There will inevitably be a desire to balance saying the right things with a need to illustrate that the organisation is also doing the right things. The diligent marketing team will ensure that in the broadest terms, the audience is told that the chain’s work benefits the food supply chain, the consumer and society as a whole.
And so it came to pass at last week’s City Food Lecture, the annual evening organised by the seven City of London livery companies with their roots in the food industry. Despite the snow, The Guildhall was pretty packed with people representative of the Bakers, Butchers, Cooks, Farmers, Fishmongers, Poulters and of course Fruiterers of this country, as well as farmers, producers, retailers, wholesalers and their representative bodies.
Dave Lewis, Tesco’s chief executive, arrived fresh from finally getting Tesco’s takeover of the UK’s largest wholesaler Booker over the line with shareholders of both companies earlier in the same day. Announcing himself to the audience as “the new boy” – although he has been with Tesco for more than three years! – he sought to distance himself from some of the less scrupulous business practices of his predecessors.
“We are where we are,” he said. “I can’t go back.” While true, of course, it’s hard to hear someone attempt to draw a veil over the last 20-odd years of Tesco’s stealth-driven dominance without a large degree of scepticism.

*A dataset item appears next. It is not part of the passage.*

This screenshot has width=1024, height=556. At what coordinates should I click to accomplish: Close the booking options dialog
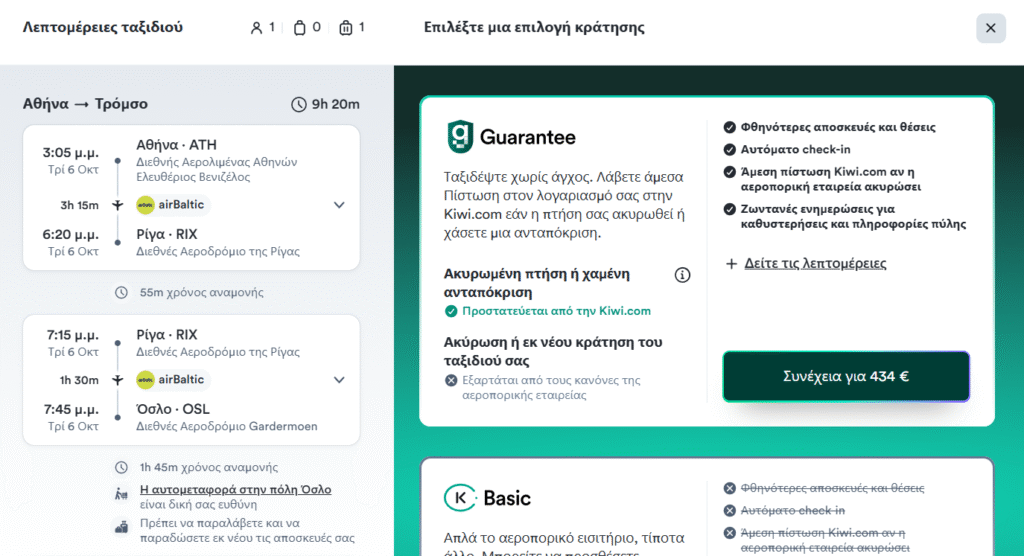[x=990, y=28]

Lewis’s lecture, ostensibly on “supplier partnerships and the future of food” centred mainly on an attempt to paint Tesco as the poacher turned gamekeeper; contrite for the dastardly acts of the past and “passionate” about changing the world for the better under his leadership.
There were lots of Tesco suppliers in the room and therefore plenty of eyebrows raised at some of the claims Lewis made about his regime. He outlined how relationships with suppliers have been strengthened, he talked about the “very small” margins Tesco works with, and the “fact” that just 1% of all packaging waste occurs at retail level. He was also at great pains to highlight moves in-store to encourage healthy eating choices, to collaborate with suppliers, Government and other organisations on environmental, health and social issues.

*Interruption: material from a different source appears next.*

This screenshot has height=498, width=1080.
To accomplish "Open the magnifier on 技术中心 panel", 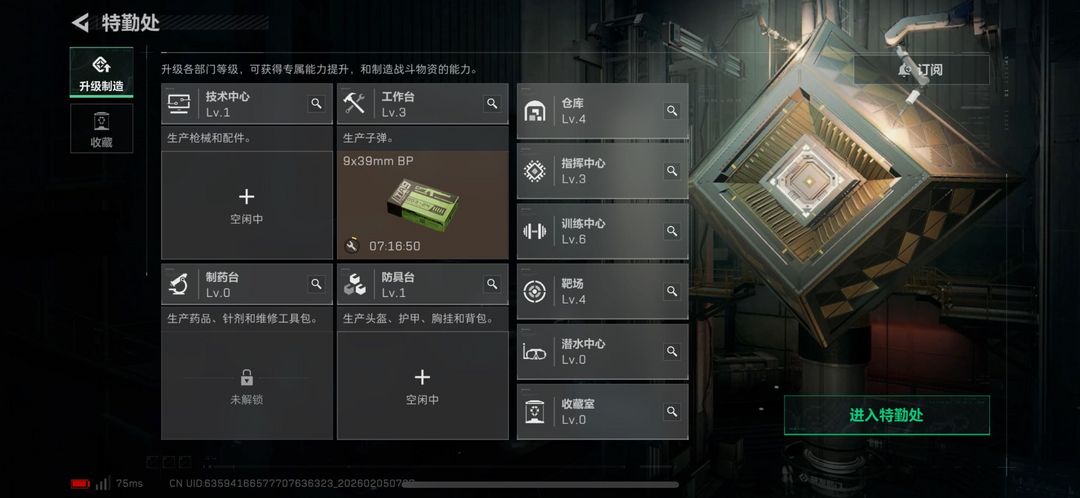I will (316, 103).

He seemed to be asking us all to believe that Tesco has set out on the righteous path to becoming the big friendly giant of the future. He asked the industry to combine with Tesco to force “heavy duty, transformational change” and urged dissenters to focus on “the 95% of what we agree on, not the 5% we don’t”.

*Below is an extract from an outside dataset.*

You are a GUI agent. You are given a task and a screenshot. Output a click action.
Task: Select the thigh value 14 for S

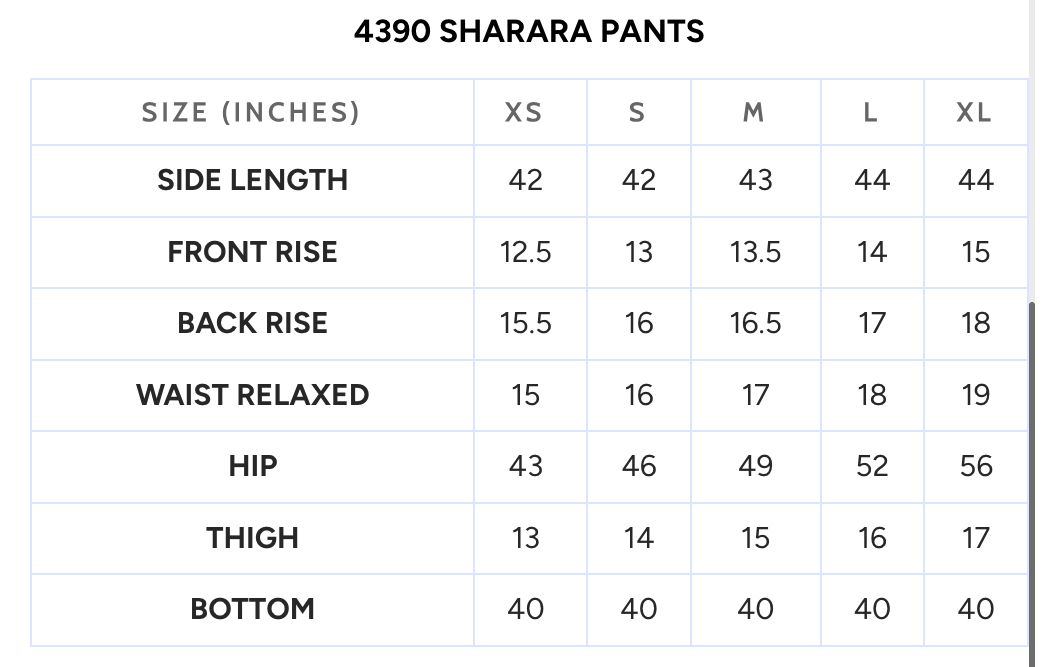(x=639, y=538)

I, along with around 600 others, would have left the building with cynism intact.
Lewis played the “passion” card on numerous occasions during his lecture and the panel discussion that followed. It is possible that he himself has a deep passion for the supply chain, for consumer health and for reducing packaging waste, but that is not even close to being the most important part of his job.
One of the great mistakes that supermarket chains in this country made in their rapid rise to prominence was to drive the majority of the passion out of people within their own organisations, as well as inflicting the same on the supply chain in pursuit of “efficiencies”, “economies of scale” and essentially “more cash”. That pursuit continues – it’s the nature of the beast.
The country woke up far too late to the flaws in the supermarkets’ methodology; certainly not until long after Tesco and its brethren could point out that they had been hugely successful in doing what they set out to achieve. Now their bubble has burst and many in the retail sector are faced with a far greater challenge than expansion – survival with a business model that has gone past its sell-by date.
Tesco will survive, there’s very little doubt about that, but let’s not kid ourselves that they will do so by being passionate.
If Lewis believes that people disagree with just 5% of what Tesco stands for, then he’s chosen to ignore quite a bit during the first three years of his tenure. When on public display, he might smile his way through however much longer he chooses to reign. But those working below him at Tesco can only achieve his objectives for him, and maintain the chain’s position at the head of the supermarket chain gang, by continuing steely-eyed down their necessarily ruthless path to profit.
He was right about one thing; we can’t turn back the clock. What we can do, however, is learn lessons from the past. That is why so many food suppliers, both at home and overseas, have moved away from their prolonged obsession with supermarket volume and where possible, begun to reassess their options with new and rediscovered routes to market.